I can’t help but agree with Ian, above. Most of us have good memories of walking into FAO and playing with toys but they have such a different model and reputation then TRU. I can’t possibly see how, as Ian points out, internal jealousy doesn’t stand in the way of big changes. (To say nothing about the shakeout that accompanies a B2B purchase.) It really is too bad about FAO. Financial issues have driven a retailer with a fun, positive cache to the brink of disaster. And, who hasn’t seen and remembered the scene from the movie, BIG? TRU maybe a bit colder in its displays, but they have survived by staying the course.

Lee Peterson
Lee Peterson
14 years ago

The temptation for a larger company to play with its new toy (pun intended) is usually too much to resist. Good case study questions–How did Saks do with Club Libby Lu? How did Scott’s do with Smith & Hawken? Has the relationship with Sears helped Lands’ End? How did GM do with Hummer? Other than volume, has the perception of those brands been elevated or destroyed? Have they been commoditized and shut down, or made more special than they were? The writing’s on the wall.

Jonathan Marek
Jonathan Marek
14 years ago

This seems like almost a “free option” for TRU. After all, how much could they possibly have paid? I bet it’s a tiny fraction of their capital and marketing budgets. If anyone in the world can profitability use the FAO brand, it is TRU. Maybe it’s a store-in-store within TRU or BRU to help differentiate versus Walmart. Maybe it’s an online focused offering advantaged by the scale of TRU’s dom-com presence. They can try a few ideas and see if one sticks. If they can’t figure it out, they can write off the investment and move on.

Craig Sundstrom
Craig Sundstrom
14 years ago

When I read this story yesterday, my first reaction was, “TRU, are they (even) still around?” then I thought back to the sad spectacle a few years ago of Geoffrey being readied for the glue factory (or wherever old giraffes are sent): however sad the ordeal of businesses, in general, folding up their tent, having a toy store fail seemed even worse; then again, TrU had helped make toy buying a price-driven, commoditized experience, so maybe what goes around….
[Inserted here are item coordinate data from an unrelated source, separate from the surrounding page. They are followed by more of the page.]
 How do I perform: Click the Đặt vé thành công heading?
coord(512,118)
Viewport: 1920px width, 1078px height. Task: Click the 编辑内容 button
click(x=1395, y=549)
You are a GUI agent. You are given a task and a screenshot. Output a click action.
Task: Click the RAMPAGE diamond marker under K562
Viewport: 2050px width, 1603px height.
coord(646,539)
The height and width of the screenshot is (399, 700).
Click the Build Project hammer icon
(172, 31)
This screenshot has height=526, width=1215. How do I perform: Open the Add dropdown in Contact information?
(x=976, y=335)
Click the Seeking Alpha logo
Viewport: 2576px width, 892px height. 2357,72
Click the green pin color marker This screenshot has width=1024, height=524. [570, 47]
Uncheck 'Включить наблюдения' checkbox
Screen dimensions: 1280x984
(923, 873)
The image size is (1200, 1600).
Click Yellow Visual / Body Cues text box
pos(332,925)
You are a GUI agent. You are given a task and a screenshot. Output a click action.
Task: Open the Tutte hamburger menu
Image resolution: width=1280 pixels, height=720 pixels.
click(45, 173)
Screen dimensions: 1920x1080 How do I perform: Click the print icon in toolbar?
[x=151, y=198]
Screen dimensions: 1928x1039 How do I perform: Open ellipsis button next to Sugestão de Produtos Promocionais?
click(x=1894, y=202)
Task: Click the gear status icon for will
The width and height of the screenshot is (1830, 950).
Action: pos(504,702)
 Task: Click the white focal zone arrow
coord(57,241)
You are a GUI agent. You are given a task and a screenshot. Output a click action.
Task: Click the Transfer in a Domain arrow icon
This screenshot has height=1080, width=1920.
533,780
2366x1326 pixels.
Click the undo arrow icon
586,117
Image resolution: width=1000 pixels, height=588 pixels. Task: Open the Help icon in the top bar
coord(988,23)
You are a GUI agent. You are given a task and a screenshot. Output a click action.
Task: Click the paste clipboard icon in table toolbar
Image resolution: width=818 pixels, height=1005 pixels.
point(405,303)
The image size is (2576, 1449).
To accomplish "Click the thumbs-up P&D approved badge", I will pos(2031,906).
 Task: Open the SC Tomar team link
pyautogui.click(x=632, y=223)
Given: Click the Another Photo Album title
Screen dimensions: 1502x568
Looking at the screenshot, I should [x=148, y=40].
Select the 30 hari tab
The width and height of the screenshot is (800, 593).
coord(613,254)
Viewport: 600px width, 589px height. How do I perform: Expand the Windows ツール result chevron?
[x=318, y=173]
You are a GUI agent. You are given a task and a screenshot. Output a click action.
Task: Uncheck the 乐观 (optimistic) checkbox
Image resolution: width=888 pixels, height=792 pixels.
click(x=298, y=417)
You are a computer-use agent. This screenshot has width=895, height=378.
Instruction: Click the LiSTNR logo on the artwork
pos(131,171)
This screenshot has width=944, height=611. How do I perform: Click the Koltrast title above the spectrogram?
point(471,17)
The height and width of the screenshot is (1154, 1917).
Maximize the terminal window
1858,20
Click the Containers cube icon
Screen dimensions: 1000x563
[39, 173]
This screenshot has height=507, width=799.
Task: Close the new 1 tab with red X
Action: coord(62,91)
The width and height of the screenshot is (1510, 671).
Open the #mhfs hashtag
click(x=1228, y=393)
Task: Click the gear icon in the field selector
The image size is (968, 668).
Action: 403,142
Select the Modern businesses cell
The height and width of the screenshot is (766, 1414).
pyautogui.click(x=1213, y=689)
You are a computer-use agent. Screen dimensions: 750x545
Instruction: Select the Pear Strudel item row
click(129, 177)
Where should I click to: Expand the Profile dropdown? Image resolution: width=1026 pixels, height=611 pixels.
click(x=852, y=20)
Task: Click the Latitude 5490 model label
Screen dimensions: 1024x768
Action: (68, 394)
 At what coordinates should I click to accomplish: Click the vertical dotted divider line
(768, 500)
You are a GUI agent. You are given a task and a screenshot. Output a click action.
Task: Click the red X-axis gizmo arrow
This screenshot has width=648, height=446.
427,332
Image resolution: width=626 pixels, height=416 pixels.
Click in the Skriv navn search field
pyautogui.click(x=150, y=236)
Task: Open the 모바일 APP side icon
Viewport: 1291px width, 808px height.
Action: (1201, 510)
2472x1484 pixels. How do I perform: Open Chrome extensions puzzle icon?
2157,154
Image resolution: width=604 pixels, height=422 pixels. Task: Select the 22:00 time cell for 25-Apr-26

Anyway, back to the present. I guess we can argue every merger offers a great deal of potential, and–in a nod to Ian and and Greg–it almost always goes unrealized…or worse; so we should view this combo the way we view many things: with high hopes and low expectations.

Christopher P. Ramey
Christopher P. Ramey
14 years ago

TRU may dump Macy’s slower than Obama pulls out of Guantanamo Bay. The distribution and awareness that the current arrangement allows isn’t easily duplicated. Let’s not prognosticate the success or failure too early. There is a game plan. If executed properly this can be a substantial success.

Tim Henderson
Tim Henderson
14 years ago

I like this acquisition. Individually, TRU and FAO have strong brand recognition. Combined, they’re an overall stronger brand, rather than competing against each other and the industry’s many other toy players. My only issue: Some of the Macy’s stores-within-stores should have been retained. The more profitable of those sites has to make more business sense than the very questionable R Market concept launched recently by TRU.

Samuel Cox
Samuel Cox
14 years ago

Why should we be surprised? Since the early 1990s, toy stores have been squeezed continuously by the Monster Marts. First there was Child’s World, Child Palace, and Circus World, then Zany Brainy, and more recently KB Toys. All are gone from the scene. Toys ‘R’ Us CEO Jerry Storch says, “We will work tirelessly to preserve the distinctiveness and integrity of the FAO Schwarz stores and brand as we grow the business and, indeed, take the brand to even greater heights.”

Excuse us? This is the same Toys ‘R’ Us charged with anti-trust violations for trying to muscle out the competition? The same Toys ‘R’ Us that squandered its leadership in the toy industry and has seen its market share fall from 25% to 16%? The same Toys ‘R’ Us that had to be bailed out by a real estate holding company in order to survive?

So now there is basically one major toy retailer which, along with the Big Box giants, Walmart and Target, can dictate even more to toy manufacturers who are already reeling from the soft economy and dramatically increased costs.